[Source records]

══════════════════════════════

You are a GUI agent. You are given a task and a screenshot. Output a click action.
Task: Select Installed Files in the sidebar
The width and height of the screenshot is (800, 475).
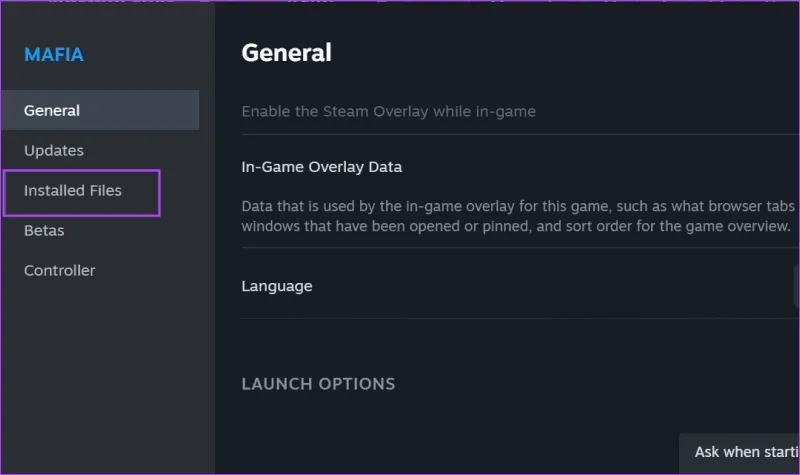click(73, 190)
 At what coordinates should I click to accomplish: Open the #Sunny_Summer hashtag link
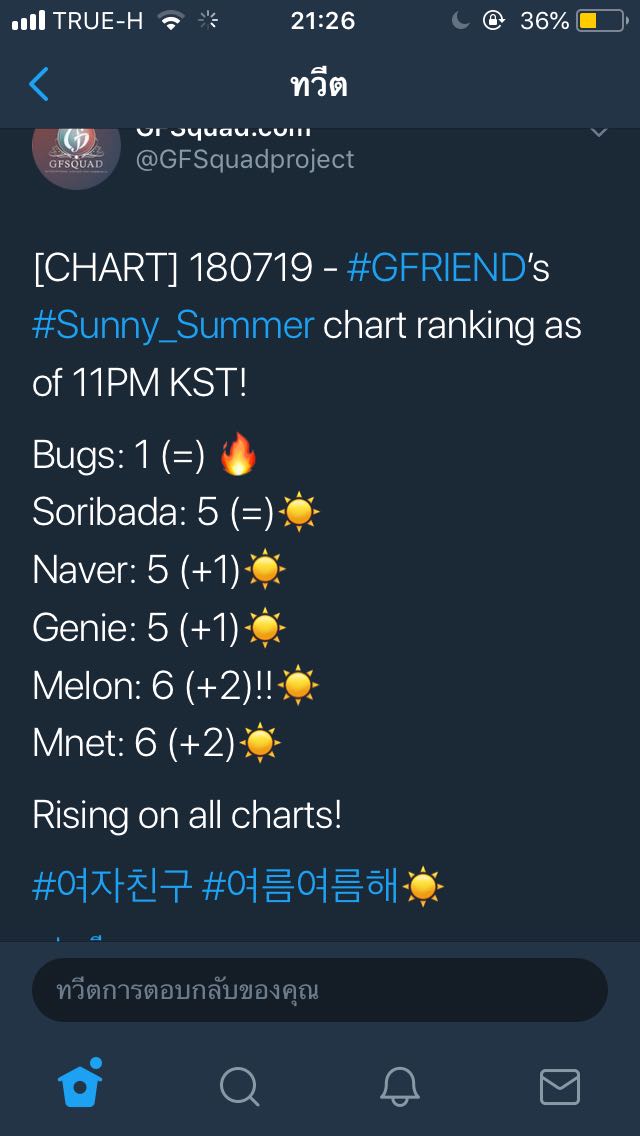click(x=173, y=327)
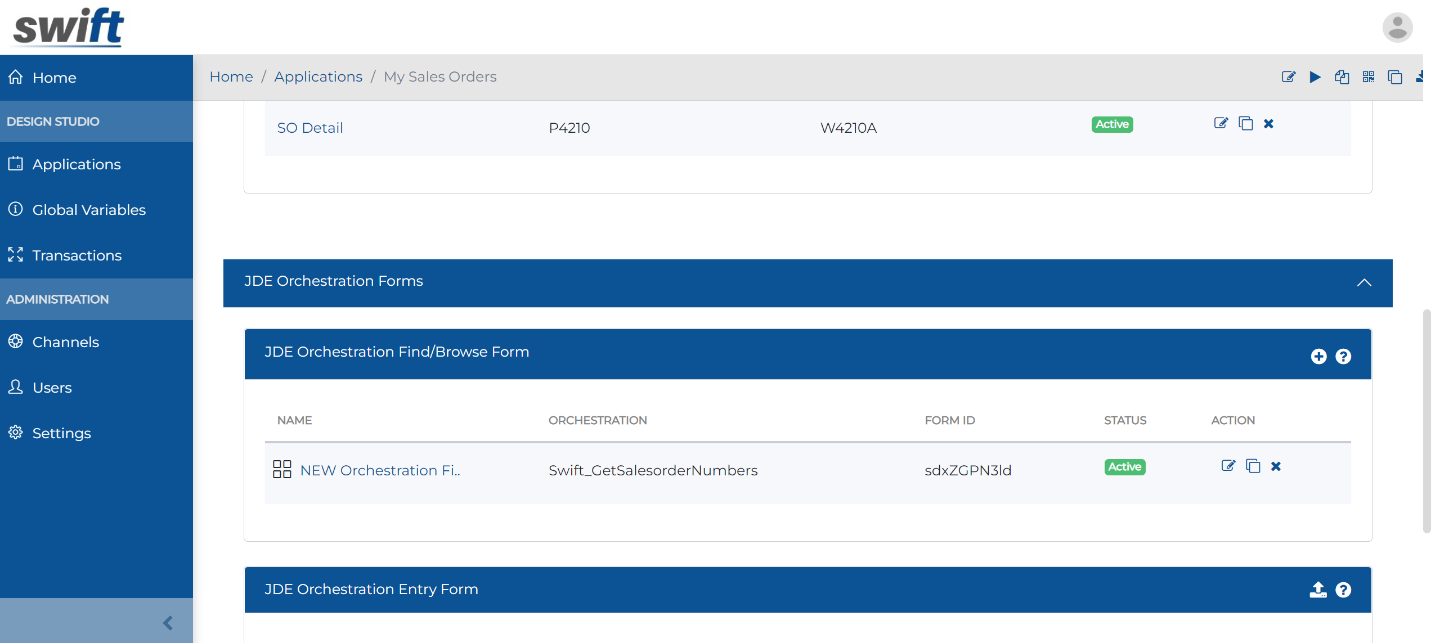The image size is (1431, 643).
Task: Open the user avatar in the top right
Action: tap(1397, 27)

══════════════════════════════

* REQUIRED WORK: Go back to the line containing "Task: Select Installed Files in the sidebar" and output it and every line after it through the end of the records, exactly, but not the pictures.

* EXERCISE ANSWER:
Task: Select Installed Files in the sidebar
The width and height of the screenshot is (800, 475).
click(73, 190)
 At what coordinates should I click to accomplish: Open the #Sunny_Summer hashtag link
click(x=173, y=327)
The image size is (1431, 643).
Task: Open the user avatar in the top right
Action: tap(1397, 27)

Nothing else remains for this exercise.